Something in the City

by Tony Greenfield

A genuine record of a conversation with a Sheffield steel merchant – honest – except for the name changes.

Written and published in 1961

 

‘Good morning, my dear chap. Take a seat. I must just finish these letters then we’ll talk.’

Presses button on recorder.

‘To Maysyurs Fowler and Tortoiseshell Limited. Dear Sirs Yours of the 27th ultimo to hand and we beg to advise you that we are able to meet your order number F stroke 451 stroke A 3 ex stock and will despatch per British Railways forthwith.’

Presses another button.

‘Have a cigarette. Damn that phone. Hullo. Petersdad speaking. Oh hullo dear. No you can’t have the car. No. I don’t give a damn what your mother says, you can’t have it. No I don’t know what time I’ll be home.

‘There it goes again. No peace for the wicked. Hullo. Petersdad speaking. Oh hullooo Jim. Had a good weekend in Norfolk? That’s the ticket. Yes . . . Yes . . . Yes. Oh yes, of course we can supply you. What? Fifteen per cent chromium? You’re all asking for that nowadays. It may take six weeks. OK? Mm …mmm… Yes you’ll get your rake-off. No I won’t bloody well give you 12 percent. You robber you. Ten’s the limit. Fine. See you in the Green Ricks tonight. Yes. Bye.
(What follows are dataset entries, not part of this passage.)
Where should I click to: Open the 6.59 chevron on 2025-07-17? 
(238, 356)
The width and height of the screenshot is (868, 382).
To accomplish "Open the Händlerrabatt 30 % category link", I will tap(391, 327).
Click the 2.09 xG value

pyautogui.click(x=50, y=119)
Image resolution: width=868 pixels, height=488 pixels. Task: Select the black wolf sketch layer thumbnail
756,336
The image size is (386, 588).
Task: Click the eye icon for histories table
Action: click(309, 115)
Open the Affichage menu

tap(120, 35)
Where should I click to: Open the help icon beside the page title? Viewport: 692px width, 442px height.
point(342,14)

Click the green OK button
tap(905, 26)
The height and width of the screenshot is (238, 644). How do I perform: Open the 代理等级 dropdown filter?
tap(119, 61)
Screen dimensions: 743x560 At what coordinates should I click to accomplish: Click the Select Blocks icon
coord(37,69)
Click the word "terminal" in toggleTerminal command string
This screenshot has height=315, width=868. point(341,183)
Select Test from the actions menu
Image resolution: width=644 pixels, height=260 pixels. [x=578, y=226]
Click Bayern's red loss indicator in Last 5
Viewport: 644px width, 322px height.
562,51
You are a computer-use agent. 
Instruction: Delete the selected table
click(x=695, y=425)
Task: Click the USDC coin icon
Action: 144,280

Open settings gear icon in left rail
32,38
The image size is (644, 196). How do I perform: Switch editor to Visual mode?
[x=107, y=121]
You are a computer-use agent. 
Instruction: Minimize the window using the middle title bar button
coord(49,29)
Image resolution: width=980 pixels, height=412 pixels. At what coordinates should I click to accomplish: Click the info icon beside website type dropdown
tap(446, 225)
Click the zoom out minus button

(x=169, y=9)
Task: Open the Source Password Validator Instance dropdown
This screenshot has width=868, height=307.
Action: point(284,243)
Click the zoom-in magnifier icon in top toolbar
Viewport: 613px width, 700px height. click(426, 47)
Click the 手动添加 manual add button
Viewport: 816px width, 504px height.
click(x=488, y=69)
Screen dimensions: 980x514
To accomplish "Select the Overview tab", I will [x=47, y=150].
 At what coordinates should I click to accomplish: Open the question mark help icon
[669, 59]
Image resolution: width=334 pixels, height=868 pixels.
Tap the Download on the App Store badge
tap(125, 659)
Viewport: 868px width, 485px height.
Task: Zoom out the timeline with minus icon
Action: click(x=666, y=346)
‘Come on. Let’s get out of here. We can’t talk business in a dump like this.  ‘Of course we can get a drink at this time of the morning. Just climb in the jalopy and we’ll be there in a jiff.  ‘What? Of course my office needs decorating. But who the hell cares?  Clients? Don’t be so damn silly. They don’t come to look at paint on the walls. They come to see my products and if they see what they want and the price is right they buy even if the ceiling’s covered in cobwebs. Where there’s muck there’s brass.  Here we are. No, of course they’re not open yet but they’ll serve me. Morning Nellie. Double gins for two thirsty workers. We’ll split a tonic. Splendid. Let’s sit down over here. Cigarette?

‘Where were we? Oh, yes, that office. Yes I know. It’s in a filthy condition. Anyway, it’s due for demolition in a year or two. Then the old man will have to do something about it. There’ll be plenty of work for you then.

‘Just now I want you to do something about our new range of sizes. I’ve written it all down here for you. Leave you to write it up your own way but you’d better let me have a decko before you send it out. You write the most awful letters. Don’t know how you get away with it. All those prepositions at the ends of sentences. And you must never address letters personally – always to the company. I’ll show you some of mine back at the office. Still, you get results. Don’t know how you do it.

‘Yes, available through all the usual suppliers in the UK and all our foreign agents. Nellie. Two more doubles please and another tonic. We can supply ex stock for orders up to five tons.

‘Nother one? No? Right. Just one more double please Nellie. I’ll down this and we’ll be on our way. Got to see a chap at the King’s Foot at 12 and I suppose you’ve plenty on.

‘Thank Nellie. Cheers. You’ll let me have cuttings will you?

‘By the way I know a chap at Moop and Wipers who might put something your way. Name of Bunn, Felix Bunn. Look him up and say I sent you. He’s a good chap. Went shooting with him last Saturday. Sky was absolutely black with birds. Got two hares.

‘We’d better be off. I’ll run you back to the office and then I’ve got things to do. Have a gasper.